The book isn’t limited to these discussions, however, and considerable space is also given earlier on to a variety of surrounding topics. In these sections we look at, for instance, what the world was like during past ice ages and how ice has shaped earth’s landscapes historically, and the strength of the consensus among scientists about the extent of future global warming and what have been the main causes of warming in the past.
The author is good at making simple analogies to get across important points. When looking at the causes of global warming in the earlier sections, for example, Pollack discusses the IPCC’s position in 2007 that there is a 90 percent chance that humans are responsible for most of the warming in the second half of last century. Some have seized on the remaining 10 percent to argue that there is uncertainty around the role humans have played. But, as Pollack says, if you were to go into a casino and be told that, for any game you choose, you would be given a 9 out of 10 chance of success, you would feel very confident indeed about going home with a lot of money. There is very little doubt about the extent to which humans have driven climate change, and are accelerating the transition to a world without ice.

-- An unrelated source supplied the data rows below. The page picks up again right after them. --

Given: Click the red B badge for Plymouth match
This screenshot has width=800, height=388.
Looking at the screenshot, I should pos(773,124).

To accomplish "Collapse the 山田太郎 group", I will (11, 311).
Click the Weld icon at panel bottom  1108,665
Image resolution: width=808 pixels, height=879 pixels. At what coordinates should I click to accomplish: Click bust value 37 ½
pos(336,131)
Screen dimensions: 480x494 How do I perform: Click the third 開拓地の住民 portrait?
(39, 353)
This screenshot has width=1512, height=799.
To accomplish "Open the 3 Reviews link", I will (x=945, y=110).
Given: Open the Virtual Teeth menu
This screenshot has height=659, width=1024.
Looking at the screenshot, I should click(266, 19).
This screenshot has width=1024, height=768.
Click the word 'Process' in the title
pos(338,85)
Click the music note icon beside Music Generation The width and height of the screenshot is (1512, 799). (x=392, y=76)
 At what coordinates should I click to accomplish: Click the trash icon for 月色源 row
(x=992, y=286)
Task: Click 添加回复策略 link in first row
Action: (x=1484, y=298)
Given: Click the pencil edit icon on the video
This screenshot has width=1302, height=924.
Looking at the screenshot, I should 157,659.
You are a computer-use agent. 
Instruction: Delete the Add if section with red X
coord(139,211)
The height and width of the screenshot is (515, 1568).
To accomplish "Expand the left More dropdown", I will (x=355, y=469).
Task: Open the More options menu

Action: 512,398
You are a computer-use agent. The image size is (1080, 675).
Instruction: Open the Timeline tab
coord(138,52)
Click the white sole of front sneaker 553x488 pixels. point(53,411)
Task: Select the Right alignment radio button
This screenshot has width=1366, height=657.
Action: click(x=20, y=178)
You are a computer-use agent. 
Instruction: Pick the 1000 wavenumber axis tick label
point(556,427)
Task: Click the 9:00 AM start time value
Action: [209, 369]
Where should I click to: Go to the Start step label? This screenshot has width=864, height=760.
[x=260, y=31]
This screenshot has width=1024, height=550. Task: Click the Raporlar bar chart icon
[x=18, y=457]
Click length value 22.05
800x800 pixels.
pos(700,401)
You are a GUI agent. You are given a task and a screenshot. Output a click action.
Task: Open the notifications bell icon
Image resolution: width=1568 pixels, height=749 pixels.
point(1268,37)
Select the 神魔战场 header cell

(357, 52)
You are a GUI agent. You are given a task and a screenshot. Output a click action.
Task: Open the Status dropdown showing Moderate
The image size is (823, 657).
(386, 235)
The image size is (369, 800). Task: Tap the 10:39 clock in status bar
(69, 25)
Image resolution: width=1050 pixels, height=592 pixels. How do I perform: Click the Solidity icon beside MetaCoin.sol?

Nothing gets in the way of the book’s message – the science is easy to understand and the writing is very approachable. It’s difficult to find anything significantly wrong with the book. I wondered whether it could have spent a little more time on what action we as governments and individuals need to take, given the position we are in – this is dealt with fairly briefly. It could also have been useful to hear directly from individuals in the communities most threatened by rising sea levels and the loss of ice about the specific difficulties in their daily lives they will likely be forced to contend with, and are already dealing with. These human stories would have made the consequences of ice loss seem a little less abstract.
These are small drawbacks, however. All in all, this is a well written book that should alert us to the importance of tackling global warming, and stopping ice loss, urgently.